Microtel slashes room rates

CEBU, Philippines - As the current outbreak of influenza A (H1N1) starts to take its toll on tourist arrivals in Cebu, resort chain Microtel Grand Resorts in Mactan decided to slash down room rates to boost business from the domestic market.

 Newly appointed general manager Dean Ynalvez Cid announced that the resort is moving up ways to increase its occupancy from the domestic market, now that there is a slight decline of foreign visitors.

The 161-room Microtel Grand Resorts is implementing 60 percent reduction of its room rates for the local market, providing opportunity for local residents to enjoy the new resort’s accommodation.

“We’d like to have more of domestic market,” said Cid in a press conference held at the resort recently.

In the first quarter of this year, Microtel Grand Resort, the largest resort facility of the Microtel chain around the world, registered 80 percent occupancy rate, which Cid described as good performance.

However, towards the second quarter of this year, which is also the lean season for the tourism industry occupancy rate of the resort plunged to an average of 50 percent, also brought about by the A H1N1 scare.

“We are now feeling the brunt of the A H1N1 outbreak,” he said adding that the reason why the resort has to come up with very attractive promotion to drum up domestic market.

Depending on the accommodation choices, an overnight stay would now cost within the average of P2,500 and P2,900 for a package with free breakfast (for two).

Although Microtel chain is known as an economy hotel brand, the Cebu facility, which is the largest Microtel in the country, is offering five-star standard service, in value or affordable rate package.

The Microtel Resort in Punta Engaño, Mactan is situated in a 5,000 square-meter property, developed by Microtel franchisee Enrison Land Inc. (ELI), a company owned by the Benedicto family of Cebu.
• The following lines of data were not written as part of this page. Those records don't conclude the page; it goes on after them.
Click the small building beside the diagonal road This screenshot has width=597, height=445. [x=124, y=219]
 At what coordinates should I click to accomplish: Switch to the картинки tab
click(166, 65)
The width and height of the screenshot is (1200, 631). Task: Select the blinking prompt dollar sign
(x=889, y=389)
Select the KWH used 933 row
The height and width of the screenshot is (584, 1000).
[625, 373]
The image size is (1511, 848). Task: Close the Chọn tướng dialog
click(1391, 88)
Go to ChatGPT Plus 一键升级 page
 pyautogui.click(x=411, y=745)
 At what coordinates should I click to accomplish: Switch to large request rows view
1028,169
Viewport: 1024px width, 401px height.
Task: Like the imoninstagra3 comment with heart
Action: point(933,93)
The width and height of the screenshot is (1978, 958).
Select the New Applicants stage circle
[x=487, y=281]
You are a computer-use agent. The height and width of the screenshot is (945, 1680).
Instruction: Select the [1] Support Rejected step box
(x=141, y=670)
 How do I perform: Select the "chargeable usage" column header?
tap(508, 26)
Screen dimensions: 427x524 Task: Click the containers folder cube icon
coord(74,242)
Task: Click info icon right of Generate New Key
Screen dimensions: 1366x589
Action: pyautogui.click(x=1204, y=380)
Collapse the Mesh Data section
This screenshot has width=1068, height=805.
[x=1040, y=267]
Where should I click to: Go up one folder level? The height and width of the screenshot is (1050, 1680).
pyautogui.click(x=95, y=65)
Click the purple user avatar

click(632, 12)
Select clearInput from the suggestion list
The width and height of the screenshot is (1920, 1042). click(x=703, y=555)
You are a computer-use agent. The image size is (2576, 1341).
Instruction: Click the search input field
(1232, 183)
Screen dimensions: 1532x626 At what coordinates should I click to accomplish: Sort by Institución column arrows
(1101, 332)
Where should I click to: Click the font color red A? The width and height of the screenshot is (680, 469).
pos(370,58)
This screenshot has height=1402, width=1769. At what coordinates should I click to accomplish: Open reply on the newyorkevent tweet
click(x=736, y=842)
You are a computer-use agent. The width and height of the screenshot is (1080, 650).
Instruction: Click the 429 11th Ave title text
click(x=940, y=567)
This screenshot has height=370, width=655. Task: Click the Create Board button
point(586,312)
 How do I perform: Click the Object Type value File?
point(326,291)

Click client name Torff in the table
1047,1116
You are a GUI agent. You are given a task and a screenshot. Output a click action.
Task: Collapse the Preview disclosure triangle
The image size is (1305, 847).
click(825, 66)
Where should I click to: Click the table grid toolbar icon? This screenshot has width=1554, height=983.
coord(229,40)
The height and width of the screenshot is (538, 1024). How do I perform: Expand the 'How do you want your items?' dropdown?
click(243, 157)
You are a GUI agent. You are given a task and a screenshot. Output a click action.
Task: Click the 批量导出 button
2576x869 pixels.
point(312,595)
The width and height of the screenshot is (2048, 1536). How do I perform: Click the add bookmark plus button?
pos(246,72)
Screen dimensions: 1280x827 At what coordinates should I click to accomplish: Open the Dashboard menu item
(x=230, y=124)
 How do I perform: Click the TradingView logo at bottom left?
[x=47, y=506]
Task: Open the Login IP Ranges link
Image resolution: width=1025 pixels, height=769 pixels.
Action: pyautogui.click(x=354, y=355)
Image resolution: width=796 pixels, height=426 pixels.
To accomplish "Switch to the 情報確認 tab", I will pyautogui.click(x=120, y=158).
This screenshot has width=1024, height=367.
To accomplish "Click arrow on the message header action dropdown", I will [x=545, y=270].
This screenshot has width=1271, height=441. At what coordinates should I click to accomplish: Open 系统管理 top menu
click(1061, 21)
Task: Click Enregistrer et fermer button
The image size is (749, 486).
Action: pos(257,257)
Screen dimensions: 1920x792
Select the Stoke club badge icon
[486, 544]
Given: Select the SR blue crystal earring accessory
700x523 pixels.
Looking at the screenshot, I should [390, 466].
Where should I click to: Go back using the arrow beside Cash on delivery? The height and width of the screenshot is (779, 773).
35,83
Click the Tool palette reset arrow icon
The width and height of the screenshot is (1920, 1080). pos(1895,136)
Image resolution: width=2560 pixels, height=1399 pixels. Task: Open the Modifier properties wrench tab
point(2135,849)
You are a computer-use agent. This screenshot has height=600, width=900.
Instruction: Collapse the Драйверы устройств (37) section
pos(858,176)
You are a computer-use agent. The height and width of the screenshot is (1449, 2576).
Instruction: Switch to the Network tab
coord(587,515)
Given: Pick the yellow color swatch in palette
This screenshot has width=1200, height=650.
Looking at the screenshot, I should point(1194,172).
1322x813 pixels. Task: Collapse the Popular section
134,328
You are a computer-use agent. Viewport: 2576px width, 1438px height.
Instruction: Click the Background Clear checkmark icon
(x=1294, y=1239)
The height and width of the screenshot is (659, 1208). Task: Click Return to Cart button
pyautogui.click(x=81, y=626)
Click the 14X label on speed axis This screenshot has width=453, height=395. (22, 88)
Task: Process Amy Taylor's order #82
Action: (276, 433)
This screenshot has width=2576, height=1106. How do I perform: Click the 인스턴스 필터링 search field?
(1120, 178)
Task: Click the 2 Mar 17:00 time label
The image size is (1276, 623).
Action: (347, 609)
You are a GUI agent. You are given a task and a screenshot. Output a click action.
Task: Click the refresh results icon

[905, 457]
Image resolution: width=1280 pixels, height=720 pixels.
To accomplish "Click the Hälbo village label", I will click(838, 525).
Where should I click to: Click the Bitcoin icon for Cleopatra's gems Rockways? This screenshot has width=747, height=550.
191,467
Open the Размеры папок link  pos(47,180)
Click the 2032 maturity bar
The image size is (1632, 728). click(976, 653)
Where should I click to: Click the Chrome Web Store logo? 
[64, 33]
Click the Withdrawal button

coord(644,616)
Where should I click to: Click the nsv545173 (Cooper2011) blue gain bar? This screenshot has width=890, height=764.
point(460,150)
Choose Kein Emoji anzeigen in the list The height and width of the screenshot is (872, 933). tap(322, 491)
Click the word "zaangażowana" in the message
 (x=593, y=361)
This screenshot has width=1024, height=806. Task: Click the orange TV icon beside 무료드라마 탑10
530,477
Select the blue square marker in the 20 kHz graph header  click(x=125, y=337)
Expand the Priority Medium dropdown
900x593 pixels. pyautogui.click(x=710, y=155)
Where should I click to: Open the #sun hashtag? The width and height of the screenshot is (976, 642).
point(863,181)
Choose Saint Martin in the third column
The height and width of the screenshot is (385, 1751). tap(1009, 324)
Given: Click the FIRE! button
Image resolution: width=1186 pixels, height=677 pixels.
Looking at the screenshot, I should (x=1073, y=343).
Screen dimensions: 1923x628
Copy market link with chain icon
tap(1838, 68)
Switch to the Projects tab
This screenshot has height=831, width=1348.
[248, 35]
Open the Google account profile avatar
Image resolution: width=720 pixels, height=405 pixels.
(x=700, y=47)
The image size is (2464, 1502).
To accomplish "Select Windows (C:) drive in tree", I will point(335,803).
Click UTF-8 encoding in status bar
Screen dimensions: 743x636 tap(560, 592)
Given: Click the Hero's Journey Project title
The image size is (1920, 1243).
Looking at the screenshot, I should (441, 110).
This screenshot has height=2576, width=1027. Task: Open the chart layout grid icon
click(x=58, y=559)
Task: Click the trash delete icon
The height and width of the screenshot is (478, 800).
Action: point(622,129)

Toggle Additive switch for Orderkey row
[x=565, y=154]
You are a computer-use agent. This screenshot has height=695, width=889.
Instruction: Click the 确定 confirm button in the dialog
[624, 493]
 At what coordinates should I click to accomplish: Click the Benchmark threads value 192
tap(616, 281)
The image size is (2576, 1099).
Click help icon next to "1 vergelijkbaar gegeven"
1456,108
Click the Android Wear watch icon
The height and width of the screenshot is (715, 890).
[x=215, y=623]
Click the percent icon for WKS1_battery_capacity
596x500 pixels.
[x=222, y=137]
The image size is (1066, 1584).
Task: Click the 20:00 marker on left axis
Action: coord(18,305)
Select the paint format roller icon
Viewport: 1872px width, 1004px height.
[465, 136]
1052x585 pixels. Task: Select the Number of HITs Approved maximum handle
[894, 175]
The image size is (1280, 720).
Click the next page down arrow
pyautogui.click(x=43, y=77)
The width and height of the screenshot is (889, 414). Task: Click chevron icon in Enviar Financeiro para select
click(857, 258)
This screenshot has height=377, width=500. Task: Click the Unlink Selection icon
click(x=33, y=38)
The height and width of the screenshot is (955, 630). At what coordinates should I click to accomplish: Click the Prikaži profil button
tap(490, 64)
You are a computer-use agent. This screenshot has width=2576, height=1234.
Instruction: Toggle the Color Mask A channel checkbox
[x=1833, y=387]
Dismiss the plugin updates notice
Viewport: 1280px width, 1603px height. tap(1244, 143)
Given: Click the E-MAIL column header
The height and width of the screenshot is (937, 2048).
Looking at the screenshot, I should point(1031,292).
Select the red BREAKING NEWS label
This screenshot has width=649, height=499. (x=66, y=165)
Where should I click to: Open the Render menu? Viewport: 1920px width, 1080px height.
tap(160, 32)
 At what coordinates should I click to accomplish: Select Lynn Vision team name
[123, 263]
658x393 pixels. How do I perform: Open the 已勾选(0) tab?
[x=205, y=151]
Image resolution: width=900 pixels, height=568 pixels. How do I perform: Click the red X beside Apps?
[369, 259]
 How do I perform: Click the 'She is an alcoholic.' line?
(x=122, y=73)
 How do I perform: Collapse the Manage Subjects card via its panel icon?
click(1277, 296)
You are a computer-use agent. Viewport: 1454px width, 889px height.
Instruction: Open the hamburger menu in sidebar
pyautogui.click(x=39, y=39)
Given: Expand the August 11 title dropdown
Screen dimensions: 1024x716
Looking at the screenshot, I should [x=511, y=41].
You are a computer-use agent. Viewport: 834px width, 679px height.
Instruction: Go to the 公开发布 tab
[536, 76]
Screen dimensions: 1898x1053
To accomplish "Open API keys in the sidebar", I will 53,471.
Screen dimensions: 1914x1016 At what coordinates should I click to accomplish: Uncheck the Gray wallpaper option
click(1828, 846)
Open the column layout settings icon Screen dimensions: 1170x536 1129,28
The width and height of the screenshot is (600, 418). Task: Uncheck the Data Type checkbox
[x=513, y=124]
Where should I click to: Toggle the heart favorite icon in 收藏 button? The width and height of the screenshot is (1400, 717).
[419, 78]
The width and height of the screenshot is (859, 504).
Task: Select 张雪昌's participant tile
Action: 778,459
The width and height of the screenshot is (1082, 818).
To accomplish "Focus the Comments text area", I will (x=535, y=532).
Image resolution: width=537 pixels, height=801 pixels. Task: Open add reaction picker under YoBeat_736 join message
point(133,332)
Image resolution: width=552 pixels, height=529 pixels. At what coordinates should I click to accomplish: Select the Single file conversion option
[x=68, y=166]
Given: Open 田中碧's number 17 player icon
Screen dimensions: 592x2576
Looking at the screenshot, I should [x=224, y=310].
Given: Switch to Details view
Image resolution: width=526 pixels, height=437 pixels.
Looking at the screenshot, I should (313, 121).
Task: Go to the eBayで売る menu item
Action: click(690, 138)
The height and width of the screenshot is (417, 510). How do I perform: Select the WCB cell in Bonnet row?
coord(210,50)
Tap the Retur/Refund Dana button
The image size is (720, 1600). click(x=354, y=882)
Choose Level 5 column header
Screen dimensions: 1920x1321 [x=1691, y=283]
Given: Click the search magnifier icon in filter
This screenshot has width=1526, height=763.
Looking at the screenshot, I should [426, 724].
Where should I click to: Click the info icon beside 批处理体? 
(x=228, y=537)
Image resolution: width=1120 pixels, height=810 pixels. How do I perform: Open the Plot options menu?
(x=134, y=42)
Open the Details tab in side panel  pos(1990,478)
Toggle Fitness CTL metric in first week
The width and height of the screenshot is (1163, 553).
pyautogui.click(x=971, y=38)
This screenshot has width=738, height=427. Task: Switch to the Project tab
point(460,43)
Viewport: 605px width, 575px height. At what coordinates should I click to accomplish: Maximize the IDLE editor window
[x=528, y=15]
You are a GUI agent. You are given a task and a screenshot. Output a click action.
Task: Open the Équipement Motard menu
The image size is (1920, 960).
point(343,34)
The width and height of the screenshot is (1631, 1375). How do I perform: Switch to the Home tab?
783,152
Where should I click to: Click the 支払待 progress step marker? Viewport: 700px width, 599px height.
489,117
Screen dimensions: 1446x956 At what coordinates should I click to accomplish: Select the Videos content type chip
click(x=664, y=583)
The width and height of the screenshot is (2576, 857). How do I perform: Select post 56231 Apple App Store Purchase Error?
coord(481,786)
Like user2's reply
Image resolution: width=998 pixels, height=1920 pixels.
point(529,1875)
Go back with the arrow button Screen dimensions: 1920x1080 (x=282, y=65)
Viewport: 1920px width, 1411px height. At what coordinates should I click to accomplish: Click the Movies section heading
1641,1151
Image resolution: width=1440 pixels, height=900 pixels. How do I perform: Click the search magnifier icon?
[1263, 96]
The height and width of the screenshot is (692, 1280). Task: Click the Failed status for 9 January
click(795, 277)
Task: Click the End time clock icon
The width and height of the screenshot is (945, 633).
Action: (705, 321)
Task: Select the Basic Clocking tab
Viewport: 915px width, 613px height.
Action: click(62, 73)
It is the first venture of the Benedicto family into the hospitality sector.

ELI has inked deal with the Microtel Inns & Suites [Pilipinas] Inc., for a 100 percent franchise package, which means to invest in the resort facility, tapping the management expertise of Microtel group.

ELI invested about P200 million on this project. ELI president Dean Benedicto said the company is confident that it could achieve its ROI (return of investment) in the short term.

Currently, the resort’s occupancy is dominated by Korean tourists (60 percent), followed by out-of-towners, and corporate bookings specifically from Metro Manila, and Davao.

According to Cid, the resort is also expecting a rebound of foreign visitors in the next few months, as the months July-August and September are the honeymoon months for the Koreans.